I've been in Kevin's phatty Toureg though, and with the air adjustable ride, I find it hard to believe this is true. That thing feels like it could pull as much as my uncles F150 we use for the ****ty Airstream.


----------



## mweller (Oct 6, 2003)

*Re: (bluvalley)*


_Quote, originally posted by *bluvalley* »_ I based it on the actual specs for the vehicle which my Airstream came well within reaching. 
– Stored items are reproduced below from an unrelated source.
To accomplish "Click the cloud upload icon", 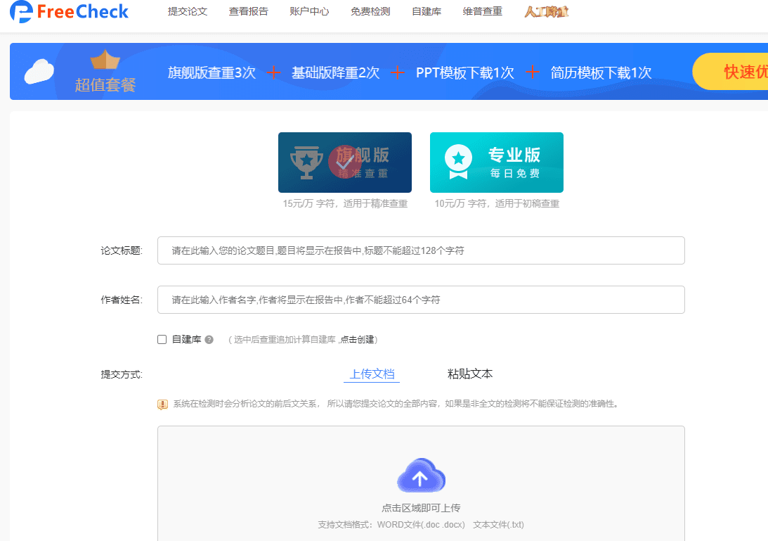I will [420, 476].
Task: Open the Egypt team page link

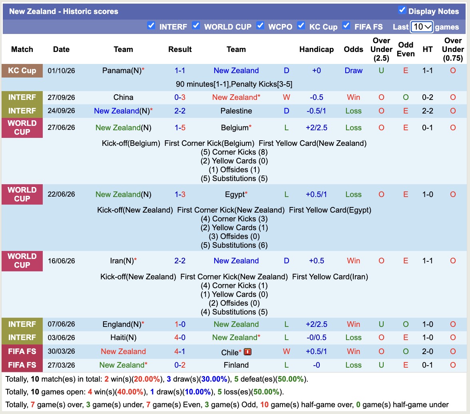Action: (235, 195)
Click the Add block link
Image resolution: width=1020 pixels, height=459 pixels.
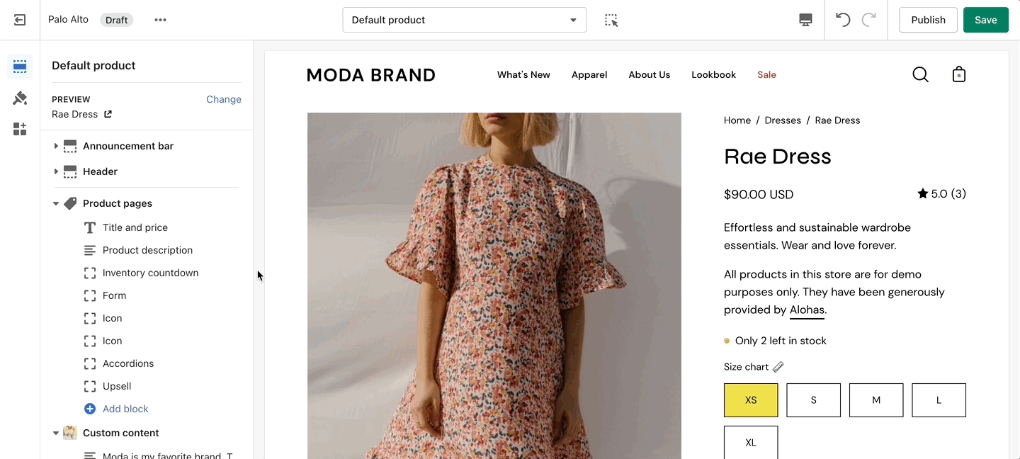click(125, 409)
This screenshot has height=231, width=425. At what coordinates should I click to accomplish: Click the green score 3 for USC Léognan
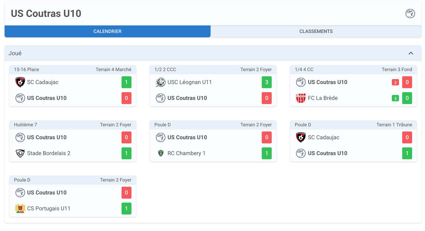point(266,82)
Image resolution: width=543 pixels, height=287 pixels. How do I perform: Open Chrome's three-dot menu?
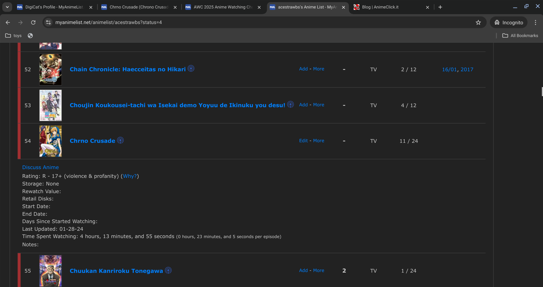[x=535, y=23]
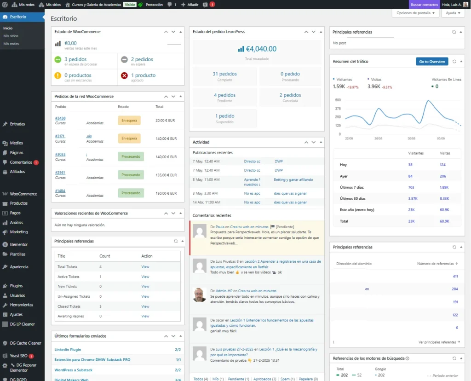Open the Ayuda dropdown tab
The height and width of the screenshot is (381, 471).
[x=453, y=13]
Agree with you bluvalley in all cases except statement that Airstream tongue weight specs were "well within" range. 600lbs. is darn close to 616lbs but it IS within. I just want to make sure that it is the tongue weight that is the issue and not the total load weight. Is this correct?
There is no doubt, VW (in kind words) "mislead" us all on its capacity for towing.


----------



## mchatchet1 (Jul 2, 2002)

*Re: (mchatchet1)*

How many of you actually bought this vehicle to handle this kind of towing? I'm only taking a guess, but I would say that less than 2% of all Touareg owners are going to pull this kind of load. I will also go out on a limb and say that the Touareg will NOT suffer on resale value because of what the car has to offer. You all say that for the money, the Touareg is the best bang for the buck. Not one of you said that the price influenced the purchase based on towing(except for bluvalley).


----------



## gizmopop (Feb 6, 2000)

*Re: (mweller)*


_Quote, originally posted by *mweller* »_
Agree with you bluvalley in all cases except statement that Airstream tongue weight specs were "well within" range. 600lbs. is darn close to 616lbs but it IS within. I just want to make sure that it is the tongue weight that is the issue and not the total load weight. Is this correct?
There is no doubt, VW (in kind words) "mislead" us all on its capacity for towing.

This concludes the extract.